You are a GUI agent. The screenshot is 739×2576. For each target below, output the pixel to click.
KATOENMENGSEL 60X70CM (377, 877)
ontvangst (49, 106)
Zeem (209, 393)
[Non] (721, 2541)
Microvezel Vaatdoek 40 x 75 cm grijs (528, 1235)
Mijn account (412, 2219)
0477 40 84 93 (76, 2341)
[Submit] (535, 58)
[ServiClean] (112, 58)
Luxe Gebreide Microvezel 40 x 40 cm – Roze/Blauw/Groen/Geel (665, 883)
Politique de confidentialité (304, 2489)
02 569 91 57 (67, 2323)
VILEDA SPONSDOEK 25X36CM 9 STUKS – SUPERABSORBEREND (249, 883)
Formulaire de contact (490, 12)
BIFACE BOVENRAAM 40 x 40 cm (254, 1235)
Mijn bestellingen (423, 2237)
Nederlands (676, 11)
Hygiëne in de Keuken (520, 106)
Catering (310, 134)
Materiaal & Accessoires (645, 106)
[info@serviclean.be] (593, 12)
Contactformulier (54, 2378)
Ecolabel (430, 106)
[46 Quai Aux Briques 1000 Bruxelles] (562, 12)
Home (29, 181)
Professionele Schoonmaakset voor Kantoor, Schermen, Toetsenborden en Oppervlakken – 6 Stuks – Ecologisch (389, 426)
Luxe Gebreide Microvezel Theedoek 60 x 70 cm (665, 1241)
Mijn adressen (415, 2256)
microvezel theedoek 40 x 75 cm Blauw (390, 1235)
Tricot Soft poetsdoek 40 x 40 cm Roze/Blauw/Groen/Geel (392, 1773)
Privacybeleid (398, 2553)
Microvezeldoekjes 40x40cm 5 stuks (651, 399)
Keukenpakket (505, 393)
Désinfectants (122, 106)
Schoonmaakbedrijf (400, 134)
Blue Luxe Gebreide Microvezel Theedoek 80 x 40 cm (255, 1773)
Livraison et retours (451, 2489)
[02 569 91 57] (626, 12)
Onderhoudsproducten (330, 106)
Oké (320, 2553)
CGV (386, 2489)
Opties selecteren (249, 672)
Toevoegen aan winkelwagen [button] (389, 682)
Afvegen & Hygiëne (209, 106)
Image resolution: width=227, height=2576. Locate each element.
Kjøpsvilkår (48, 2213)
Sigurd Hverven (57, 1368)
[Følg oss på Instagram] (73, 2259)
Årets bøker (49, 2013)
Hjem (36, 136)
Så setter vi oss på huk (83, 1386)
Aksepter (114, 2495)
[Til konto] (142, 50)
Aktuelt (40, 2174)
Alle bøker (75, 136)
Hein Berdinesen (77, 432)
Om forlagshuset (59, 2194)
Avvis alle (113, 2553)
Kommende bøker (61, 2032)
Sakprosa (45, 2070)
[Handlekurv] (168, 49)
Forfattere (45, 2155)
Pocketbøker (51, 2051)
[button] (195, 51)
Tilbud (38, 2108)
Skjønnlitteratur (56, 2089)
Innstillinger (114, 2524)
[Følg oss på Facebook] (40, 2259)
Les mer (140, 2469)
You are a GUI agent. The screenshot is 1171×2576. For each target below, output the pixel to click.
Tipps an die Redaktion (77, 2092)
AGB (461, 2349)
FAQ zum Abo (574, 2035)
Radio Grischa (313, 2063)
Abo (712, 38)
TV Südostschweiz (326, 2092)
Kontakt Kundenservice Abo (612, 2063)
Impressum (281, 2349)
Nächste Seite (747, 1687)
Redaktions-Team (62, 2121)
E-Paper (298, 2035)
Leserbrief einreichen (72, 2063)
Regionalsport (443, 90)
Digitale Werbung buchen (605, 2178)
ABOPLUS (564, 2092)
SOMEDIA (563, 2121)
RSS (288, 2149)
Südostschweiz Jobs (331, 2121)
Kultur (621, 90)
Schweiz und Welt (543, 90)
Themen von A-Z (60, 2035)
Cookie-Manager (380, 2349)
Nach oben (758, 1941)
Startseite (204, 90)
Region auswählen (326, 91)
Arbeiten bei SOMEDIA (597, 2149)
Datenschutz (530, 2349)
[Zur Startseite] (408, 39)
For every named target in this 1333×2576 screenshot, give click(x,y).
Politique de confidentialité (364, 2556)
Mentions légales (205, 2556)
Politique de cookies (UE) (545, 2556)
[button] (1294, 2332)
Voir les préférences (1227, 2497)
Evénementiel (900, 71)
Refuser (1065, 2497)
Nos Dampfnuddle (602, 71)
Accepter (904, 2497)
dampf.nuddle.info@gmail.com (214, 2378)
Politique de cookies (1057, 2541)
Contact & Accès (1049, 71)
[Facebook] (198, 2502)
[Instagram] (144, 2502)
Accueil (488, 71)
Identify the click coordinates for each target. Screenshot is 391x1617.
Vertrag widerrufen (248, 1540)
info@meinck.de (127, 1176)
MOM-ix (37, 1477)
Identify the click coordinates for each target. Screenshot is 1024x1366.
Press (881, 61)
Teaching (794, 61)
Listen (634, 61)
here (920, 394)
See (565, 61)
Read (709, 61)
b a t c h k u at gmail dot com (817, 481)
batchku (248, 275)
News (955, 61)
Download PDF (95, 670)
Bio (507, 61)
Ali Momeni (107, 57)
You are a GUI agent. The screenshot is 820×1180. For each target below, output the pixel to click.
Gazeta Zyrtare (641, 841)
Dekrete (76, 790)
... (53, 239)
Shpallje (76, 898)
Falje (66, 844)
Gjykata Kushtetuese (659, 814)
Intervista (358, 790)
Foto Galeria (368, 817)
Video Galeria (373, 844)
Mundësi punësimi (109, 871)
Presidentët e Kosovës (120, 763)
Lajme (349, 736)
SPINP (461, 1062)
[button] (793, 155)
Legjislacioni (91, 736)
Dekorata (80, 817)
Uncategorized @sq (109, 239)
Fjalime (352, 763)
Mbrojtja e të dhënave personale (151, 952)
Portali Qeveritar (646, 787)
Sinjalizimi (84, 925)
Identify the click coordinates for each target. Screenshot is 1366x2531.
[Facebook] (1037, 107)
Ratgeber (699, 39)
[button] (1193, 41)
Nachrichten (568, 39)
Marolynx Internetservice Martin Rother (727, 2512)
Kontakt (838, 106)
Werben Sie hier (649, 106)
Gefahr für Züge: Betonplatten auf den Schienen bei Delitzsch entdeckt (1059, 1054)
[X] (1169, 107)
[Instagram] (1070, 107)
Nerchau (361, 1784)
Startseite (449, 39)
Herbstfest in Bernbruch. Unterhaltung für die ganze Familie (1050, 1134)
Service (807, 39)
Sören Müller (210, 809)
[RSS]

**Task directions:**
An exact restatement of the data is required.

**Exercise solution:**
You are a GUI agent. The screenshot is 739×2576. For each target below, output the pixel to click.
KATOENMENGSEL 60X70CM (377, 877)
ontvangst (49, 106)
Zeem (209, 393)
[Non] (721, 2541)
Microvezel Vaatdoek 40 x 75 cm grijs (528, 1235)
Mijn account (412, 2219)
0477 40 84 93 (76, 2341)
[Submit] (535, 58)
[ServiClean] (112, 58)
Luxe Gebreide Microvezel 40 x 40 cm – Roze/Blauw/Groen/Geel (665, 883)
Politique de confidentialité (304, 2489)
02 569 91 57 (67, 2323)
VILEDA SPONSDOEK 25X36CM 9 STUKS – SUPERABSORBEREND (249, 883)
Formulaire de contact (490, 12)
BIFACE BOVENRAAM 40 x 40 cm (254, 1235)
Mijn bestellingen (423, 2237)
Nederlands (676, 11)
Hygiëne in de Keuken (520, 106)
Catering (310, 134)
Materiaal & Accessoires (645, 106)
[info@serviclean.be] (593, 12)
Contactformulier (54, 2378)
Ecolabel (430, 106)
[46 Quai Aux Briques 1000 Bruxelles] (562, 12)
Home (29, 181)
Professionele Schoonmaakset voor Kantoor, Schermen, Toetsenborden en Oppervlakken – 6 Stuks – Ecologisch (389, 426)
Luxe Gebreide Microvezel Theedoek 60 x 70 cm (665, 1241)
Mijn adressen (415, 2256)
microvezel theedoek 40 x 75 cm Blauw (390, 1235)
Tricot Soft poetsdoek 40 x 40 cm Roze/Blauw/Groen/Geel (392, 1773)
Privacybeleid (398, 2553)
Microvezeldoekjes 40x40cm 5 stuks (651, 399)
Keukenpakket (505, 393)
Désinfectants (122, 106)
Schoonmaakbedrijf (400, 134)
Blue Luxe Gebreide Microvezel Theedoek 80 x 40 cm (255, 1773)
Livraison et retours (451, 2489)
[02 569 91 57] (626, 12)
Onderhoudsproducten (330, 106)
Oké (320, 2553)
CGV (386, 2489)
Opties selecteren (249, 672)
Toevoegen aan winkelwagen [button] (389, 682)
Afvegen & Hygiëne (209, 106)
Image resolution: width=227, height=2576. Locate each element.
Kjøpsvilkår (48, 2213)
Sigurd Hverven (57, 1368)
[Følg oss på Instagram] (73, 2259)
Årets bøker (49, 2013)
Hjem (36, 136)
Så setter vi oss på huk (83, 1386)
Aksepter (114, 2495)
[Til konto] (142, 50)
Aktuelt (40, 2174)
Alle bøker (75, 136)
Hein Berdinesen (77, 432)
Om forlagshuset (59, 2194)
Avvis alle (113, 2553)
Kommende bøker (61, 2032)
Sakprosa (45, 2070)
[Handlekurv] (168, 49)
Forfattere (45, 2155)
Pocketbøker (51, 2051)
[button] (195, 51)
Tilbud (38, 2108)
Skjønnlitteratur (56, 2089)
Innstillinger (114, 2524)
[Følg oss på Facebook] (40, 2259)
Les mer (140, 2469)
You are a GUI agent. The screenshot is 1171×2576. For each target below, output the pixel to click.
Tipps an die Redaktion (77, 2092)
AGB (461, 2349)
FAQ zum Abo (574, 2035)
Radio Grischa (313, 2063)
Abo (712, 38)
TV Südostschweiz (326, 2092)
Kontakt Kundenservice Abo (612, 2063)
Impressum (281, 2349)
Nächste Seite (747, 1687)
Redaktions-Team (62, 2121)
E-Paper (298, 2035)
Leserbrief einreichen (72, 2063)
Regionalsport (443, 90)
Digitale Werbung buchen (605, 2178)
ABOPLUS (564, 2092)
SOMEDIA (563, 2121)
RSS (288, 2149)
Südostschweiz Jobs (331, 2121)
Kultur (621, 90)
Schweiz und Welt (543, 90)
Themen von A-Z (60, 2035)
Cookie-Manager (380, 2349)
Nach oben (758, 1941)
Startseite (204, 90)
Region auswählen (326, 91)
Arbeiten bei SOMEDIA (597, 2149)
Datenschutz (530, 2349)
[Zur Startseite] (408, 39)
For every named target in this 1333×2576 screenshot, give click(x,y).
Politique de confidentialité (364, 2556)
Mentions légales (205, 2556)
Politique de cookies (UE) (545, 2556)
[button] (1294, 2332)
Voir les préférences (1227, 2497)
Evénementiel (900, 71)
Refuser (1065, 2497)
Nos Dampfnuddle (602, 71)
Accepter (904, 2497)
dampf.nuddle.info@gmail.com (214, 2378)
Politique de cookies (1057, 2541)
Contact & Accès (1049, 71)
[Facebook] (198, 2502)
[Instagram] (144, 2502)
Accueil (488, 71)
Identify the click coordinates for each target. Screenshot is 391x1617.
Vertrag widerrufen (248, 1540)
info@meinck.de (127, 1176)
MOM-ix (37, 1477)
Identify the click coordinates for each target. Screenshot is 1024x1366.
Press (881, 61)
Teaching (794, 61)
Listen (634, 61)
here (920, 394)
See (565, 61)
Read (709, 61)
b a t c h k u at gmail dot com (817, 481)
batchku (248, 275)
News (955, 61)
Download PDF (95, 670)
Bio (507, 61)
Ali Momeni (107, 57)
You are a GUI agent. The screenshot is 820×1180. For each target below, output the pixel to click.
Gazeta Zyrtare (641, 841)
Dekrete (76, 790)
... (53, 239)
Shpallje (76, 898)
Falje (66, 844)
Gjykata Kushtetuese (659, 814)
Intervista (358, 790)
Foto Galeria (368, 817)
Video Galeria (373, 844)
Mundësi punësimi (109, 871)
Presidentët e Kosovës (120, 763)
Lajme (349, 736)
SPINP (461, 1062)
[button] (793, 155)
Legjislacioni (91, 736)
Dekorata (80, 817)
Uncategorized @sq (109, 239)
Fjalime (352, 763)
Mbrojtja e të dhënave personale (151, 952)
Portali Qeveritar (646, 787)
Sinjalizimi (84, 925)
Identify the click coordinates for each target. Screenshot is 1366x2531.
[Facebook] (1037, 107)
Ratgeber (699, 39)
[button] (1193, 41)
Nachrichten (568, 39)
Marolynx Internetservice Martin Rother (727, 2512)
Kontakt (838, 106)
Werben Sie hier (649, 106)
Gefahr für Züge: Betonplatten auf den Schienen bei Delitzsch entdeckt (1059, 1054)
[X] (1169, 107)
[Instagram] (1070, 107)
Nerchau (361, 1784)
Startseite (449, 39)
Herbstfest in Bernbruch. Unterhaltung für die ganze Familie (1050, 1134)
Service (807, 39)
Sören Müller (210, 809)
[RSS]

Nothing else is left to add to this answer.